Below are the records. Reproduce exactly the lines from the one containing "Task: Click the Step Into icon" through the final line, and omit any pictures.

(RECORDS FOR THE TASK)
◇ ◇ ◇ ◇

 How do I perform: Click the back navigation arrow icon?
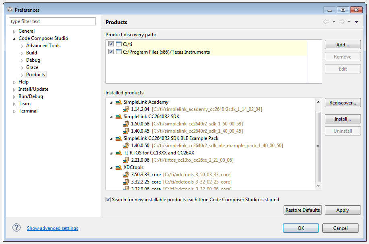point(326,22)
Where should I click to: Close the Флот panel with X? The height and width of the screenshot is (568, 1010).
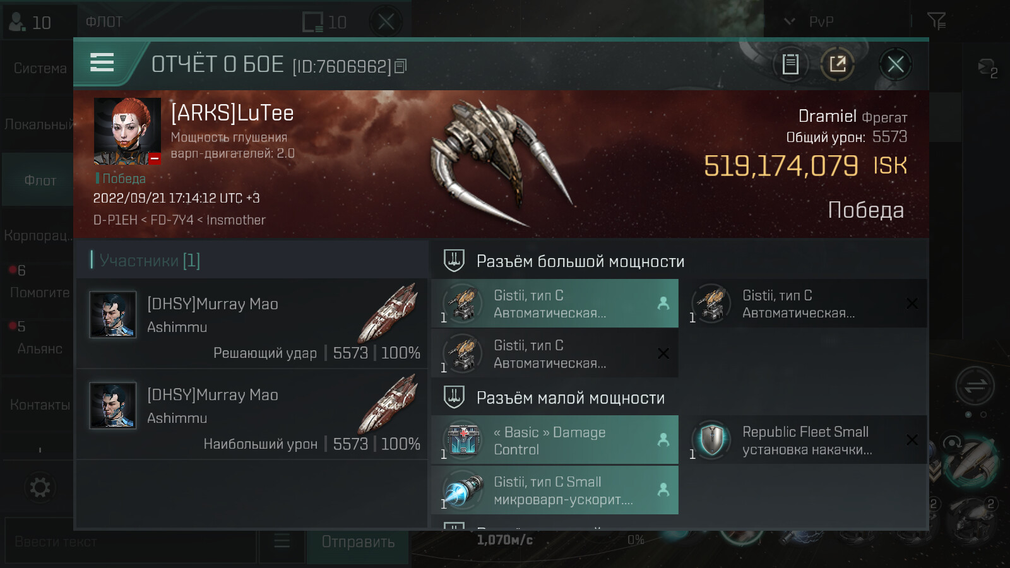(x=386, y=22)
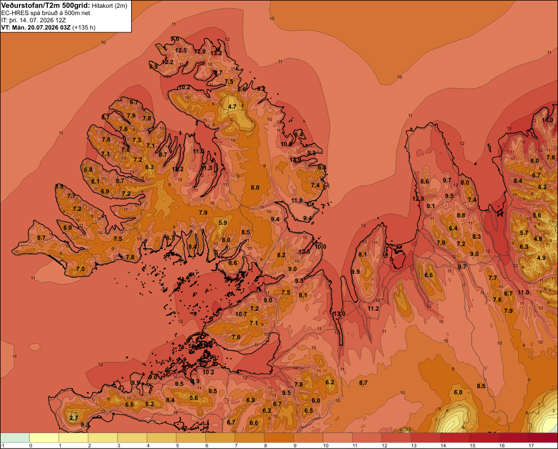
Task: Pick the darkest red legend swatch above 17
Action: 543,438
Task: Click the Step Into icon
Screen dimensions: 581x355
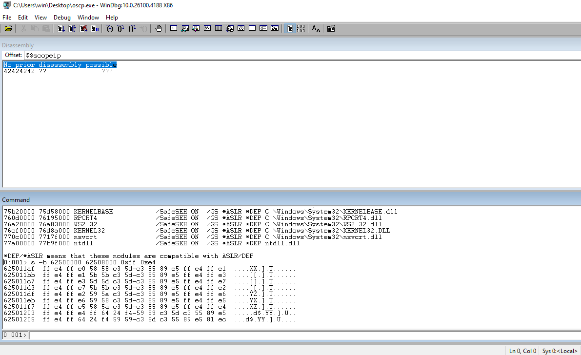Action: [x=109, y=29]
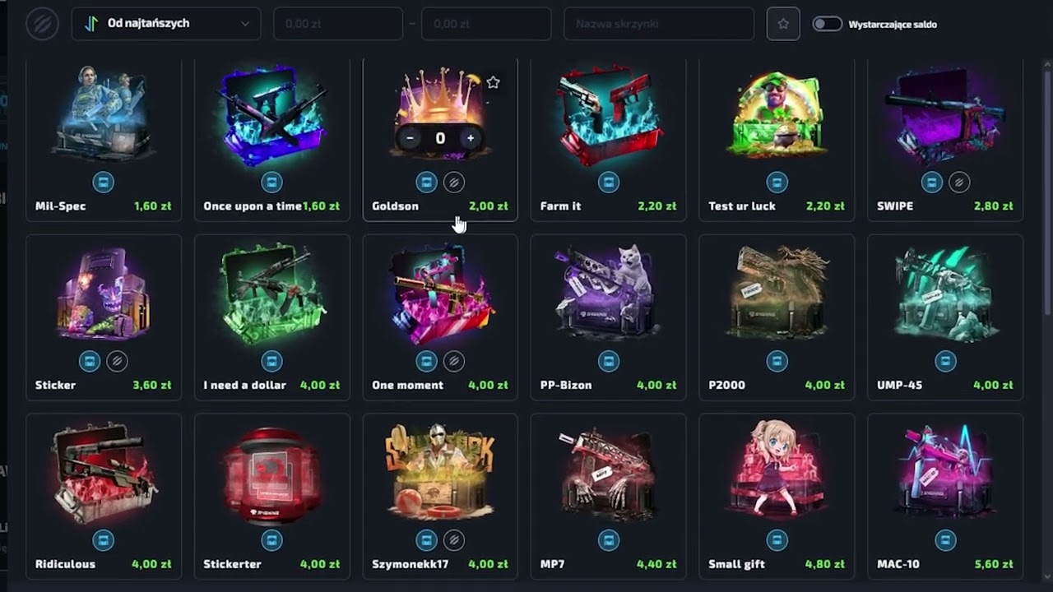Open the Od najtańszych sorting dropdown
Viewport: 1053px width, 592px height.
(x=166, y=24)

◇ ◇ ◇ ◇

(TASK OUTPUT)
Task: Click the Step Into icon
Screen dimensions: 581x355
Action: [x=109, y=29]
Open the Od najtańszych sorting dropdown
Viewport: 1053px width, 592px height.
(x=166, y=24)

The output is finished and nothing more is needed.